There is good work taking place at GIPS but the work is not done; both things can be true at the same time. We want the best for your kids, our incredible teachers and staff, and our community. 

As all of us have discovered and felt throughout the pandemic, regression in learning, social emotional well-being, and attendance have become key factors in our aim to champion continued, consistent learning. 

  1. We’re still feeling the long term impact of the pandemic, but we’re playing the long game.

While much of the world and our community have “returned to normal” one thing that is still playing catch-up is our adjustments on the educational front. 

Chronic absenteeism has been notable nationwide, statewide, and, yes, here in Grand Island. Lingering effects of emotional trauma are still reverberating in our hallways for most of our students. Learning trajectories that took a hit during the days of online and hybrid classes take literal years to recover.

Let’s take a look at the bigger picture:

Our kids and our teachers and our families are still recovering.

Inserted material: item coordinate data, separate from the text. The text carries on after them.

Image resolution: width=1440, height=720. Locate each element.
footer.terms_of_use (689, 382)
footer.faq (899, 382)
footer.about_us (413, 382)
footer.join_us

We lost ground throughout the pandemic.  This signals, once again, the importance of educating the whole child.  It signals that before we can expect kids to focus and perform on a standardized test we must empower them to attend school; we must provide resources to help them thrive like food, counseling services, and more.  Many of our kids are still unpacking trauma from the pandemic.  We are in the throes of meeting each of our students where they are at and providing opportunities for them to engage in learning while attempting to gain back the ground that was lost. 

What does this mean for us moving forward?

We share all of this information to provide a greater context of our landscape. Moreover, to confirm our commitment to bettering our education and learning opportunities for every single student in Grand Island Public Schools. 

Our leadership is meeting with each of our Principals to review the data and to put plans in place for us to continue moving forward with rigor and focus.

Here are a few of our immediate takeaways:

  • Individual school improvement plans for our buildings.

  • Remain committed to our core areas of focus in our Strategic Plan.

  • Partner with our community to better champion efforts towards consistent attendance.

We are a strong school district.  We are a diverse school district with evolving, complex areas of need.  We are a school district that is dedicated to making a positive impact. 

We have been here before, we are doing good work, and we are confident we will see improvement as we progress. 

Our district leadership is committed to expanding support and direction for teachers.  Our principals are committed to anchoring the way forward for their teams, their buildings, their students. 

Let us continue being better together.